In this paper, an elastoplastic solution is developed for cylindrical cavity expansion in anisotropic unsaturated soils under constant water content conditions. The most prominent features of the solution can be attributed to 1) the stress–strain behaviour of unsaturated soil is subtly coupled with the saturation-suction behaviour; 2) both the mechanical and hydraulic behaviours are modelled as elastoplastic processes; and 3) an anisotropic critical state soil model for saturated soil is extended to an unsaturated situation to consider the effects of the initial stress anisotropy and stress-induced anisotropy of the natural unsaturated soils. The problem is formulated as a system of first-order differential equations and solved as an initial value problem. A numerical code that can judge the hydraulic yield condition of soil particles during the cavity expansion process is developed based on the Runge-Kutta algorithm to solve the governing equations. Parametric analyses, which cover a wide range of suctions, overconsolidation ratios, degrees of initial stress anisotropy, are conducted to investigate the effects of these important factors on the expansion responses in unsaturated soils. The proposed solution could potentially be applied to interpret pressuremeter tests and model pile installation effects in anisotropic unsaturated soils.

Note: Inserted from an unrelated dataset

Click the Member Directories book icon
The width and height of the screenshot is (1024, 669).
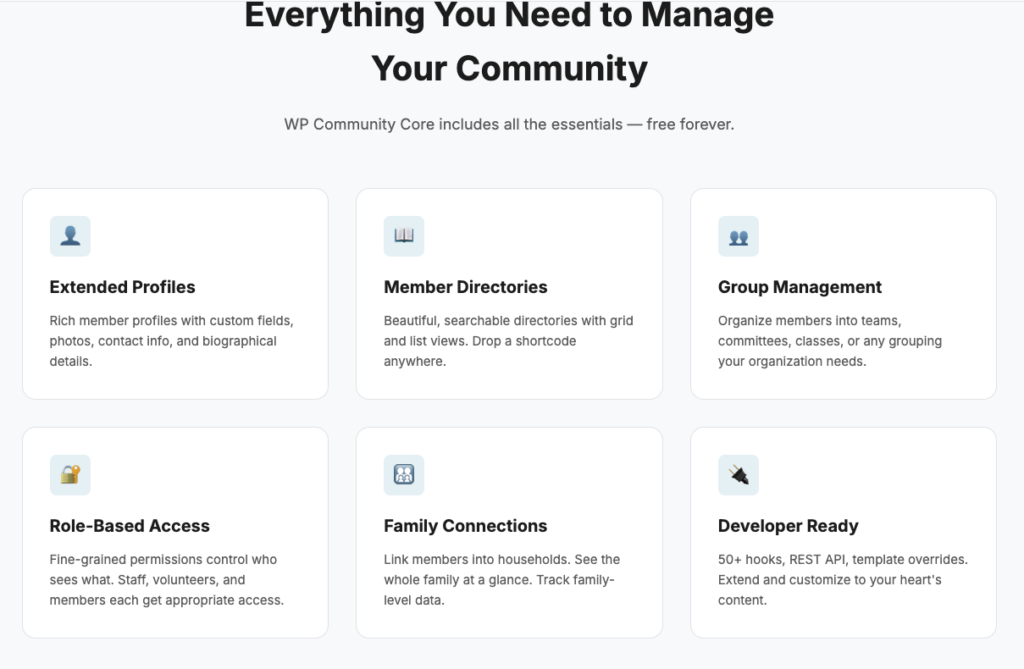pyautogui.click(x=404, y=236)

在本文中，为在恒定含水量条件下各向异性非饱和土壤中的圆柱形空腔膨胀开发了一种弹塑性解决方案。该解决方案最突出的特点可归因于：1）非饱和土的应力-应变行为与饱和-吸力行为微妙地耦合；2) 机械和水力行为都被建模为弹塑性过程；3) 将饱和土的各向异性临界状态土模型扩展到非饱和情况，考虑天然非饱和土的初始应力各向异性和应力诱导各向异性的影响。该问题被表述为一阶微分方程组，并作为初值问题求解。基于Runge-Kutta算法，开发了一种能够判断空腔膨胀过程中土颗粒水力屈服条件的数值代码，求解控制方程。参数分析涵盖了广泛的吸力、过固结比、初始应力各向异性程度，以研究这些重要因素对非饱和土膨胀响应的影响。所提出的解决方案有可能用于解释各向异性非饱和土壤中的压力计测试和模型桩安装效果。进行了研究这些重要因素对非饱和土壤膨胀响应的影响。所提出的解决方案有可能用于解释各向异性非饱和土壤中的压力计测试和模型桩安装效果。进行了研究这些重要因素对非饱和土壤膨胀响应的影响。所提出的解决方案有可能用于解释各向异性非饱和土壤中的压力计测试和模型桩安装效果。